Il en est de la croyance à l’immortalité de l’âme comme de la croyance en Dieu : elle suscita au sein de la Maçonnerie les mêmes débats.

Ainsi, quand mourut le dernier roi de Belgique, Léopold, bien qu’il eût reçu l’assistance du culte protestant, et renié, par conséquent, la Maçonnerie, la Maçonnerie belge voulut s’emparer de sa mémoire, et une grande cérémonie funèbre fut célébrée en son honneur au Grand-Orient de Belgique. Mais la maxime suivante avait été affichée au jubé du temple maçonnique par les ordonnateurs de la fête :

« L’âme, émanée de Dieu, est immortelle. »

Contre quoi, la loge la Constance, de Louvain, adressa au Grand-Orient la protestation que voici :

« Considérant que la libre pensée a été admise par les loges belges comme principe fondamental ;

« La loge la Constance, Orient de Louvain, proteste énergiquement contre l’atteinte portée par le Grand-Orient aux principes qui sont les bases de la Maçonnerie[38]. »

[38] Protestation de la Loge LA CONSTANCE, de Louvain, en date du 17e jour, 1er mois 5866 (1866). — Citée par M. Neut.

La protestation des francs-maçons de Louvain fut vivement applaudie en Angleterre et en France. Un journal maçonnique, la Chaîne d’Union, de Londres, écrivit :

« Qui donc pourrait affirmer que l’âme émanée de Dieu est immortelle ? Qui en a la preuve ? Il y a des siècles que les Conciles et les Papes la cherchent, et ils ne l’ont pas encore trouvée… ils ne la trouveront jamais au ciel ! Parce que L’AME HUMAINE SE CRÉE ELLE-MÊME

« Nous appuyons donc la protestation des frères de Louvain. C’est avec de pareilles phrases, toujours creuses et incohérentes, qui sont du domaine de la fantaisie et de l’imagination, qu’on arrive tôt ou tard à encapuciner un pays.

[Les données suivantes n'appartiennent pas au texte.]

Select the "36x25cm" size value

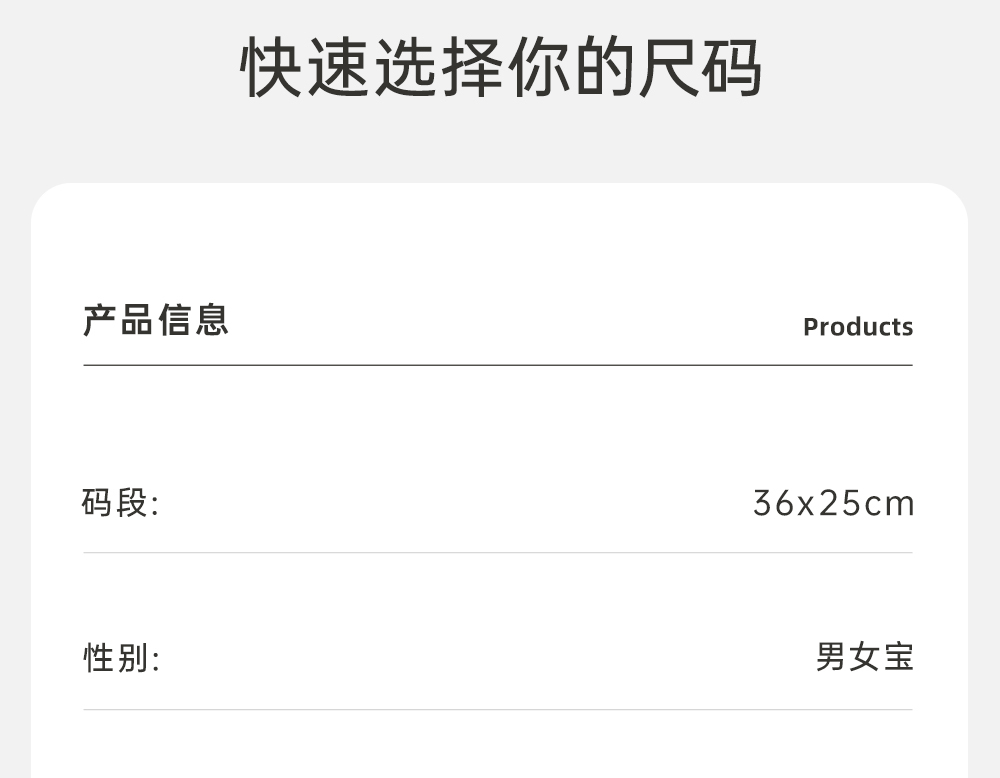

« Frères de Louvain, vous avez eu raison de protester[39] ! »

[39] La Chaîne d’Union, Londres, 1er mai 1866. — Citée par le Monde-Maçonnique.

Et, de son côté, le Monde-Maçonnique s’écria :

« Comment le Grand-Orient de Belgique ne comprend-il pas qu’en affirmant publiquement par une devise l’immortalité de l’âme, il porte une atteinte sérieuse à la liberté de conscience[40] ? »

[40] Le Monde-Maçonnique, novembre 1866, p. 421.

Le Grand-Orient repoussa la protestation ; mais comment ? Fut-ce en maintenant l’affirmation de l’immortalité de l’âme ? Non : Il déclara que cette formule n’est pas sérieuse, n’oblige personne, et n’est là, dans la Maçonnerie, que par égard pour de vieilles traditions ; que d’ailleurs ces questions de Dieu et de l’âme ne peuvent recevoir aucune solution ; enfin que l’essence de la Maçonnerie est de ne professer aucune croyance :

« Déjà en 1837, le Grand-Orient de Belgique dégageait la Maçonnerie nationale de tout dogme religieux ou philosophique… Le Grand-Orient ne prescrit aucun dogme. Si le principe de l’immortalité de l’âme apparaît dans les rituels ou dans les formulaires, si l’idée de Dieu s’y produit sous la dénomination du Grand-Architecte de l’univers, c’est que ce sont là les traditions de l’Ordre. Mais cette formule n’enchaîne aucune conscience. De notre temps, il serait puéril de s’attacher à soulever des questions qui ne peuvent conduire à aucune solution[41]. »

[41] Ibid.

Et pour mieux voir ce que cette incroyance permet de dire dans les Loges maçonniques, il suffit de citer encore quelques fragments des discours qui se débitent à l’enterrement des frères qui ont repoussé à leur lit de mort la religion :

« Dans le recueillement suprême de sa conscience, il s’est avancé vers l’infini avec un calme antique. » Voilà ce qui est dit d’un franc-maçon mort comme il avait vécu, sans Christ et sans Dieu.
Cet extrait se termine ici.